Information from the songs table, artists table, and original log file are all needed for the `songplays` table. 
Since the log file does not specify an ID for either the song or the artist,we need to get the song ID and artist ID by querying the songs and artists tables to find matches based on song title, artist name, and song duration time.

In [34]:
for index, row in df.iterrows():

    # get songid and artistid from song and artist tables
    cur.execute(song_select, (row.song, row.artist, row.length))
    results = cur.fetchone()
    #row = cursor.fetchone() -> This method retrieves the next row of a query result set and returns a single sequence, or None if no more rows are available.
    
    if results:
        songid, artistid = results
    else:
        songid, artistid = None, None
    
    # insert songplay record
    #songplay_data = (df['ts'], df['userId'], df['level'], songid, artistid, df['sessionId'], df['location'], df['userAgent'])   ### WRONG!
    songplay_data = (row.ts, row.userId, row.level, songid, artistid, row.sessionId, row.location, row.userAgent)
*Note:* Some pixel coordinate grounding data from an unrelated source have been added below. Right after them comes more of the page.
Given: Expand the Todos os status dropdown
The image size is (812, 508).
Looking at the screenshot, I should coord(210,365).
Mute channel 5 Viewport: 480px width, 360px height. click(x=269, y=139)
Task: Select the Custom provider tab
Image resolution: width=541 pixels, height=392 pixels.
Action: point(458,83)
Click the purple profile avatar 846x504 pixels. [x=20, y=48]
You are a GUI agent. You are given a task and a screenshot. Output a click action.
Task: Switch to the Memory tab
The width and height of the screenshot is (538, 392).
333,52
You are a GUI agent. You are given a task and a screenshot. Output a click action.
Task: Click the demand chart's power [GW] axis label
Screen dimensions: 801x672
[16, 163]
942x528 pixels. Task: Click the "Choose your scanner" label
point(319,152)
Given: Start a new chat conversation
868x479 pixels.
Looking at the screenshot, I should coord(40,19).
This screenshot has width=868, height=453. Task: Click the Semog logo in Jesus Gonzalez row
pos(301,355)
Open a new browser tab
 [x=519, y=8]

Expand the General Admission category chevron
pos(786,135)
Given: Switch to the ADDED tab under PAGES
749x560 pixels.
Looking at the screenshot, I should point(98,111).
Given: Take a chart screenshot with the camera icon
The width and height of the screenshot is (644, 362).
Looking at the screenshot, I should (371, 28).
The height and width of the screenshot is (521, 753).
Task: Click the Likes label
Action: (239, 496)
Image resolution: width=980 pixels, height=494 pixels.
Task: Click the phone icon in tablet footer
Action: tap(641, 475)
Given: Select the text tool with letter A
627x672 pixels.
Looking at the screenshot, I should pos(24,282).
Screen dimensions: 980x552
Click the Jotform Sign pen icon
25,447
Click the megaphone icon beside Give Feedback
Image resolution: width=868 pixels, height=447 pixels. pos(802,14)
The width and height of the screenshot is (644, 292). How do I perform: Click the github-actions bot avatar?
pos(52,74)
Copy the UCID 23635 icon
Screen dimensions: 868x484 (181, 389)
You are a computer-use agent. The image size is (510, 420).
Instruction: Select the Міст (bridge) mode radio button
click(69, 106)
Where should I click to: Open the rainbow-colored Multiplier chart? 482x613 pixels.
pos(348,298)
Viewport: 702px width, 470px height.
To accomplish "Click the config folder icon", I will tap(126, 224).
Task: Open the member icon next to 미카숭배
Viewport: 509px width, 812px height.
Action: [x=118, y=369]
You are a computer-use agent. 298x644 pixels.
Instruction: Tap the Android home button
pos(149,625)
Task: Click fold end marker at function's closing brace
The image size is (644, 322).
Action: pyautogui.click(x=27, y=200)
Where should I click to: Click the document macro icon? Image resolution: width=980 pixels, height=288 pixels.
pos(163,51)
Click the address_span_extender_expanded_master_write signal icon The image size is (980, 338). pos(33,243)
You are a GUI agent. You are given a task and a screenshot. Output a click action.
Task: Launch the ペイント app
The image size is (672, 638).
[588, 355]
    cur.execute(songplay_table_insert, songplay_data)
    
    conn.commit()

In [35]:
songplay_data

(Timestamp('1970-01-01 00:25:41.110994796'),
 101,
 'free',
 None,
 None,
 100,
 'New Orleans-Metairie, LA',
 '"Mozilla/5.0 (Windows NT 6.3; WOW64) AppleWebKit/537.36 (KHTML, like Gecko) Chrome/36.0.1985.143 Safari/537.36"')

In [36]:
type(songplay_data)

tuple

test it :

In [37]:
%sql SELECT * FROM songplays LIMIT 5;

 * postgresql://postgres:***@127.0.0.1/musicdb
5 rows affected.


songplay_id,start_time,user_id,level,song_id,artist_id,session_id,location,user_agent
1,1970-01-01 00:25:41.106107,8,free,,,139,"Phoenix-Mesa-Scottsdale, AZ","""Mozilla/5.0 (Windows NT 6.1; WOW64) AppleWebKit/537.36 (KHTML, like Gecko) Chrome/35.0.1916.153 Safari/537.36"""
2,1970-01-01 00:25:41.106353,8,free,,,139,"Phoenix-Mesa-Scottsdale, AZ","""Mozilla/5.0 (Windows NT 6.1; WOW64) AppleWebKit/537.36 (KHTML, like Gecko) Chrome/35.0.1916.153 Safari/537.36"""
3,1970-01-01 00:25:41.106497,8,free,,,139,"Phoenix-Mesa-Scottsdale, AZ","""Mozilla/5.0 (Windows NT 6.1; WOW64) AppleWebKit/537.36 (KHTML, like Gecko) Chrome/35.0.1916.153 Safari/537.36"""
4,1970-01-01 00:25:41.106674,8,free,,,139,"Phoenix-Mesa-Scottsdale, AZ","""Mozilla/5.0 (Windows NT 6.1; WOW64) AppleWebKit/537.36 (KHTML, like Gecko) Chrome/35.0.1916.153 Safari/537.36"""
5,1970-01-01 00:25:41.107054,8,free,,,139,"Phoenix-Mesa-Scottsdale, AZ","""Mozilla/5.0 (Windows NT 6.1; WOW64) AppleWebKit/537.36 (KHTML, like Gecko) Chrome/35.0.1916.153 Safari/537.36"""


# Close connection to musicdb database

In [38]:
conn.close()

Note :
Restart this notebook to close connection to musicdb.
Each time you run the cells above, remember to restart this notebook to close the connection to the database. Otherwise, won't be able to run the code in `create_tables.py`, `etl.py`, or `etl.ipynb` files since can't make multiple connections to the same database (in this case, musicdb).